In Sub-Saharan Africa, heavy reliance on rain-fed agriculture renders farming communities more vulnerable to effect of climate change and variability resulting in widespread food insecurity and poverty. Climate change and variability present new challenges particularly for smallholder farmers whose main stay is agriculture. Providing food for the future will require a holistic approach in order to produce on less land and by using appropriate methods. Farming communities and researchers are obliged to re-evaluate mainstreaming of farming practices and techniques and look for ways of securing food through adoption of conservation agriculture, integrated livestock keeping, fish farming and agro-forestry.
High dependence on rain-fed agriculture and poor soil health increases vulnerability of farming systems and predisposes rural households to food insecurity and poverty thus eroding their productive assets and weakening their coping strategies and resilience to external shocks. Increasingly, the onset, duration and intensity of rains vary considerably from year to year, while the frequency and intensity of extreme weather events such as drought and floods are on the increase with devastating impacts on the national economy and the livelihoods of the people.
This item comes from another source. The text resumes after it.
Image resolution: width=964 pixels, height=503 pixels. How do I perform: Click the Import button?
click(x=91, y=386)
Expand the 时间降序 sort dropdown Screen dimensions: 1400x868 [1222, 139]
Moreover agricultural seasons in some areas of the country are expected to shift. Drastic and innovative measures are therefore needed to help farmers and consumers cope with the changes in emerging and projected weather patterns.
The most affected will be the rural poor, who are dependent on farming as a livelihood. Because of their poverty status, they have less ability to accumulate and protect assets and have the least adaptive capacity to respond to climatic shocks occasioned through extreme events as well as variability in weather during the cropping seasons. Changes in climate may be faster and more intense than in the past and existing knowledge on approaches and practices in agriculture may not be sufficient to address the adaptation needs.
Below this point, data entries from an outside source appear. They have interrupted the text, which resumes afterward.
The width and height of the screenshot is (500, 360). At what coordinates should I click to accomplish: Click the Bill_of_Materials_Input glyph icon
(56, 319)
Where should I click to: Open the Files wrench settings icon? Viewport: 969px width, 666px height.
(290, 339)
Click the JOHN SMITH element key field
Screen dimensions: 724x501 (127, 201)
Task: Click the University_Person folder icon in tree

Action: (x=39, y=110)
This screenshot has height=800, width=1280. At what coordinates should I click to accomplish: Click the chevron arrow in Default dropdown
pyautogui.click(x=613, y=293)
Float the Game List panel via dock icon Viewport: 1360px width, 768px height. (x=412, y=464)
To ensure that the country is food secure and for food producers to improve their livelihoods, climate smart agriculture (CSA) is the most appropriate approach. The CSA approach would ensure sustainable increase in agricultural productivity; build resilience in food systems and adapt to climate change; reduce food losses and waste; and contribute to the reduction and removal of greenhouse gas emissions, where possible.
I believe that this CSA Programme, which is the result of a collective, sector-wide consultation effort, places Tanzania firmly on a new and ambitious growth trajectory for the future. We recognise the vital role that agriculture must play in growing the economy and creating decent jobs. In this respect, the agriculture sector as a whole is determined to optimise its contribution.
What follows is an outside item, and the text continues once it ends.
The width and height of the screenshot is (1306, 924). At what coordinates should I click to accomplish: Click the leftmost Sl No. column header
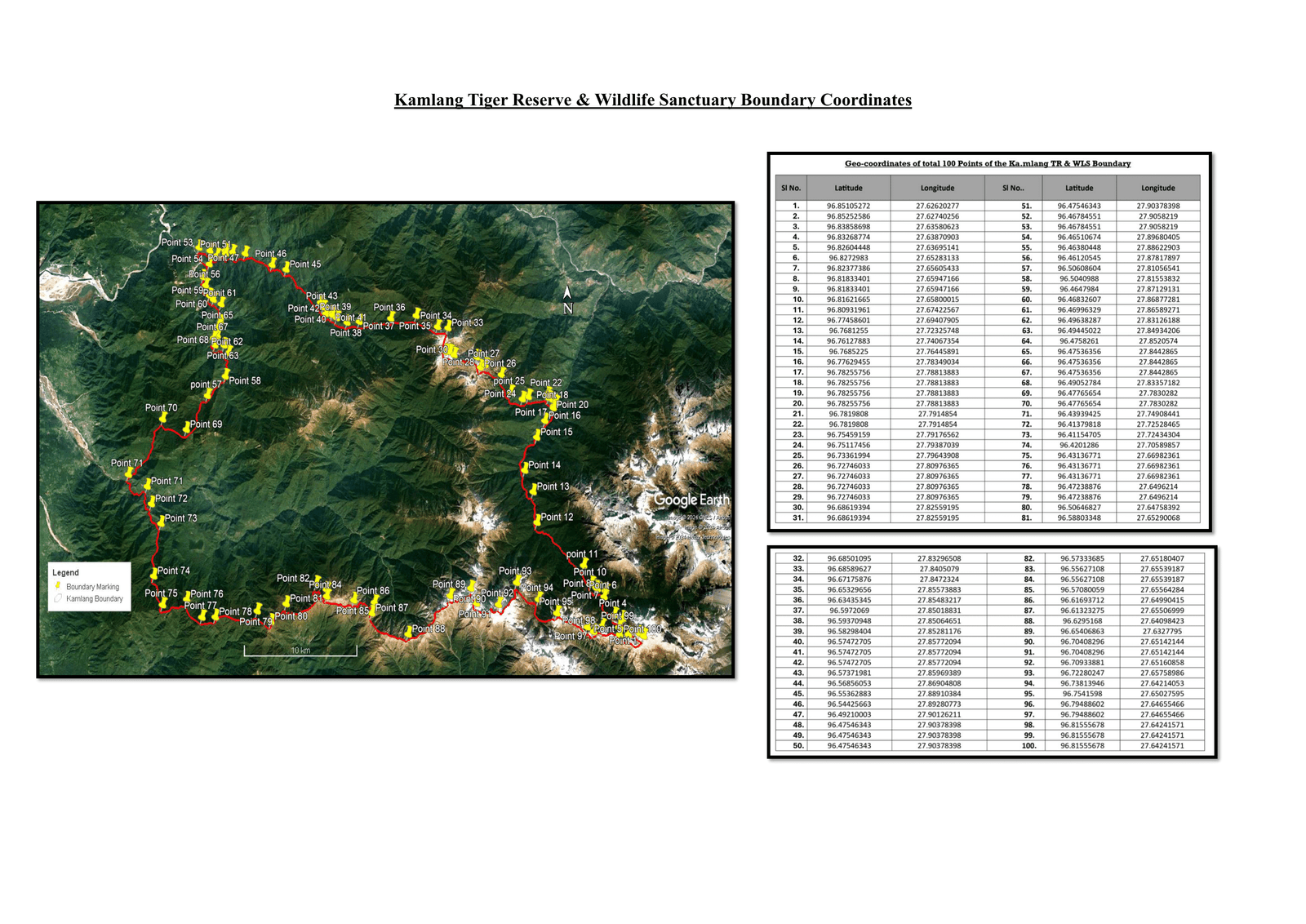point(791,188)
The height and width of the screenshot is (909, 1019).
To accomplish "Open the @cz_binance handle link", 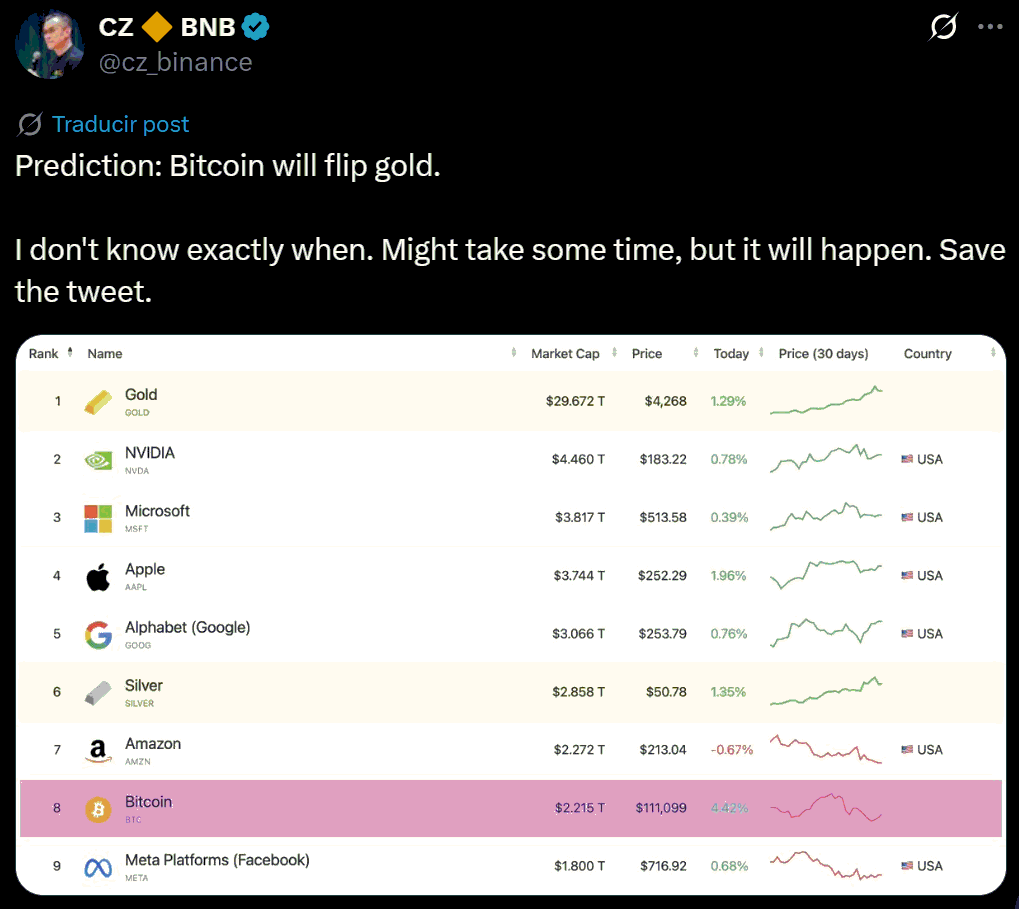I will click(175, 62).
The successful implementation of this programme will require multi-level partnerships between the public and private sector, civil society and citizens. I acknowledge with appreciation the constructive and cooperative relationships we have already built in this regard with all parties involved.
I believe that agriculture in this country will grow from strength to strength. This, however, will require a shift in the way we do things, in line with the new strategic approach.
Finally, I would like to thank the many people who have contributed to the development of this programme. Our thanks to the panel of 10 experts from across all stakeholder groups in the sector, chaired by Ms. Shakwaanande Natai, for the pivotal role they played in guiding the development of the Programme, and for their commitment to the process. I would also like to express our appreciation for those who submitted comments and made inputs that tmade the document better. We are grateful for your commitment and dedication to walk this path with our Ministry.